* _Set task_: Scale the section that opens with the row containing "La Louvière (285, 1147)" and closes with the row containing "Gerpinnes (226, 1152)", both rows included. Rewrite each of those rows in full, keeping its text unchanged, and multiply every coordinate in its answer by 2.25, rounding to whole numbers with halves rounded up.

* _Dataset records_:
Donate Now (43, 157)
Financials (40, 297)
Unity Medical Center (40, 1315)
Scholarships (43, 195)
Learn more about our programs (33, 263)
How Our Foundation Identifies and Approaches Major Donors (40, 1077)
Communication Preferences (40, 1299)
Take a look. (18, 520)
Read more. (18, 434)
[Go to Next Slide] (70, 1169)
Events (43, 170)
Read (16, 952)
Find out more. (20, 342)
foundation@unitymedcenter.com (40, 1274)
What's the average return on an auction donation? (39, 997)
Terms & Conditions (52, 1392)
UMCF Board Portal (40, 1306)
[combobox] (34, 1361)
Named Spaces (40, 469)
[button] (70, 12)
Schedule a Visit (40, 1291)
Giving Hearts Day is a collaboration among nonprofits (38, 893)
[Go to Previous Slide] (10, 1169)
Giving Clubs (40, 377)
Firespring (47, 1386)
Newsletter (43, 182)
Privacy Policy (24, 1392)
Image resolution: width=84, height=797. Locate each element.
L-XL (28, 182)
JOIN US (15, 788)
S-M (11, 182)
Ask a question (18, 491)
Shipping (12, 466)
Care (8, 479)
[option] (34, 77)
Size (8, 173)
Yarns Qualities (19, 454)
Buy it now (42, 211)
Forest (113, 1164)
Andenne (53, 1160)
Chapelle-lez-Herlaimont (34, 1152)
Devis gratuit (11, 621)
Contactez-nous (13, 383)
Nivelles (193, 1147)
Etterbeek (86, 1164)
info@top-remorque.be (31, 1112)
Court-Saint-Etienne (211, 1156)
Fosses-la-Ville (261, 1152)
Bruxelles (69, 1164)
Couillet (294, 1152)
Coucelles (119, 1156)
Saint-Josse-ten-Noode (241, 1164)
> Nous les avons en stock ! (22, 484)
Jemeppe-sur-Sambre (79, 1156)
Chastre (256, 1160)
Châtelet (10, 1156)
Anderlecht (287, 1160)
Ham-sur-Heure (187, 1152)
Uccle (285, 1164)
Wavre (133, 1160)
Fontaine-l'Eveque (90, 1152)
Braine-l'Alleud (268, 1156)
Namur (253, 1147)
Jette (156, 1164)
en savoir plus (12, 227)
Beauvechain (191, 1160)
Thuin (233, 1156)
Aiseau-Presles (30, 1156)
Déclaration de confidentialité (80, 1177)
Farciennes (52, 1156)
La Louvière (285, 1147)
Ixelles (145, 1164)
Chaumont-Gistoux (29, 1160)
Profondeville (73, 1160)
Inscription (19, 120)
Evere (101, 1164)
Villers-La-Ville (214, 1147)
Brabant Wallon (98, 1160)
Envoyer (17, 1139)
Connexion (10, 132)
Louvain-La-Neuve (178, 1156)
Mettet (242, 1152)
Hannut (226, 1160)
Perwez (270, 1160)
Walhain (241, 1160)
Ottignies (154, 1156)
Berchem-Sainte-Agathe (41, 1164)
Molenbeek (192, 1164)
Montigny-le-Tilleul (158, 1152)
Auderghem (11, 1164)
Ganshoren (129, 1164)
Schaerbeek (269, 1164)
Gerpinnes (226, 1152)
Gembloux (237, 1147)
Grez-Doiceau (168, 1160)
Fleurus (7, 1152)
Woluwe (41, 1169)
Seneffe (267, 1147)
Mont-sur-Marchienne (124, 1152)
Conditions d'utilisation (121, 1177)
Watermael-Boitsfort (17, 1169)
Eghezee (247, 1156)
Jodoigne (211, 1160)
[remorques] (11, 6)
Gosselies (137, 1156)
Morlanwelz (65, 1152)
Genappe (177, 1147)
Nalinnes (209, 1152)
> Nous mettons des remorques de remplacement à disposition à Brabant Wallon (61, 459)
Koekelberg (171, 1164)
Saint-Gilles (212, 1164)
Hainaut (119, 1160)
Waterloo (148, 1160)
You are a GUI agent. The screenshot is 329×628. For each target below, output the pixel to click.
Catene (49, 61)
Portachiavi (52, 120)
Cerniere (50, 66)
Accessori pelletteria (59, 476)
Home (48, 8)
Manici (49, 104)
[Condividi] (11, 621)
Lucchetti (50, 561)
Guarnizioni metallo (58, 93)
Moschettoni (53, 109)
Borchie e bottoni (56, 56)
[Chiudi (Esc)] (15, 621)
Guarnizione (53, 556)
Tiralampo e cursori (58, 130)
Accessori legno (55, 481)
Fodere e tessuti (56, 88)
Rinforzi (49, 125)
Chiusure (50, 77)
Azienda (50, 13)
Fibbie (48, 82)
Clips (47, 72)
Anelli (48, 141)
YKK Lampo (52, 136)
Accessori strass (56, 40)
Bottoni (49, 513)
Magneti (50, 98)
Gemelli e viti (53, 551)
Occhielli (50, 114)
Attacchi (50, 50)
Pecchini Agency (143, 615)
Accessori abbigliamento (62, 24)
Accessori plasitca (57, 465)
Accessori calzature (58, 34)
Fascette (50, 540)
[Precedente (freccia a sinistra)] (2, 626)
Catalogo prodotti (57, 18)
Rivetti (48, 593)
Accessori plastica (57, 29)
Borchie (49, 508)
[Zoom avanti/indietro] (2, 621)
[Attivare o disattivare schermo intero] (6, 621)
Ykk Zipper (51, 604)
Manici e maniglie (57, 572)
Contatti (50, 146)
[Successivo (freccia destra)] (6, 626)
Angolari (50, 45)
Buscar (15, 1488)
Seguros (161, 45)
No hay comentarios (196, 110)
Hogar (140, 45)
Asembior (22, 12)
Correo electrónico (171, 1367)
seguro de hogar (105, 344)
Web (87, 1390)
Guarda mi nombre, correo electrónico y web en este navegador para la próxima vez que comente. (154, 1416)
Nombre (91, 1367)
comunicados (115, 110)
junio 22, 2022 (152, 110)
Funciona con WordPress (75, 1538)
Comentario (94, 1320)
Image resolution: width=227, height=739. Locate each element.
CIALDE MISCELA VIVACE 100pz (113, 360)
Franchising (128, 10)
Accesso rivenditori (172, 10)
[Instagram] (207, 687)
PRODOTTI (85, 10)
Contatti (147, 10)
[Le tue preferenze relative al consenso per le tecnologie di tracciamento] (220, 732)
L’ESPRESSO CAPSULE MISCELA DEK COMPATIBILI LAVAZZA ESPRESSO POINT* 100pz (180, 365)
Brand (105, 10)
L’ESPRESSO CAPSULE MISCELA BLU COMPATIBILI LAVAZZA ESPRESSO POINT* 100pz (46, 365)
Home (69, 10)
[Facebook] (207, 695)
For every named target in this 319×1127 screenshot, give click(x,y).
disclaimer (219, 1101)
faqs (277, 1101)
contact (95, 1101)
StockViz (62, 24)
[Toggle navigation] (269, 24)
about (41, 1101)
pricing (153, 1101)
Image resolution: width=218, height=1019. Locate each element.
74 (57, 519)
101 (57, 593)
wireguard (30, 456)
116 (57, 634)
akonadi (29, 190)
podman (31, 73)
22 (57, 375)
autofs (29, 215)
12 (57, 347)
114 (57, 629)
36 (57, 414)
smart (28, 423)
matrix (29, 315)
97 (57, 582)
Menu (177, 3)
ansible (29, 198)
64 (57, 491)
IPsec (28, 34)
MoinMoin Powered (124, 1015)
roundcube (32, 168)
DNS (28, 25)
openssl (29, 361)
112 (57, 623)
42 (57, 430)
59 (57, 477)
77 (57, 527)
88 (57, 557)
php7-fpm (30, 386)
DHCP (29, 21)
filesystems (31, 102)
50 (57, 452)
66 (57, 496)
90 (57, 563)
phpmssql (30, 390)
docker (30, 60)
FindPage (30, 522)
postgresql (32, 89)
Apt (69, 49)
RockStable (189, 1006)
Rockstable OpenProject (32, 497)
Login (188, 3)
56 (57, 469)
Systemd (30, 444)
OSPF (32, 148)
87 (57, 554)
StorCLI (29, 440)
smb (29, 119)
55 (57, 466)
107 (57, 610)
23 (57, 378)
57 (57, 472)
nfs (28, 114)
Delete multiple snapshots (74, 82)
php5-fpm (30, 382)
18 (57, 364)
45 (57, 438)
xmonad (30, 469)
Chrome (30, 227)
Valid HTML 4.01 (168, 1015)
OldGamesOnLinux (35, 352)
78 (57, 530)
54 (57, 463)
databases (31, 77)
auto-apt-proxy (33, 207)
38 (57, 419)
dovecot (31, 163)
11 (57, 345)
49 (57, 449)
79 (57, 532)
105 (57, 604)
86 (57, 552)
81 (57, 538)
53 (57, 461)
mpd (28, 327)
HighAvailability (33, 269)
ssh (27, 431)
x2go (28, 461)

* _Solution for this task_:
La Louvière (641, 2581)
Ixelles (326, 2619)
Chaumont-Gistoux (65, 2610)
Profondeville (164, 2610)
Inscription (43, 270)
Evere (227, 2619)
Villers-La-Ville (482, 2581)
Brabant Wallon (221, 2610)
Envoyer (38, 2563)
Connexion (23, 297)
Louvain-La-Neuve (401, 2601)
Mettet (545, 2592)
Hannut (509, 2610)
Perwez (608, 2610)
Walhain (542, 2610)
Ottignies (347, 2601)
Berchem-Sainte-Agathe (92, 2619)
Molenbeek (432, 2619)
Montigny-le-Tilleul (356, 2592)
Auderghem (25, 2619)
Ganshoren (290, 2619)
Schaerbeek (605, 2619)
Gerpinnes (509, 2592)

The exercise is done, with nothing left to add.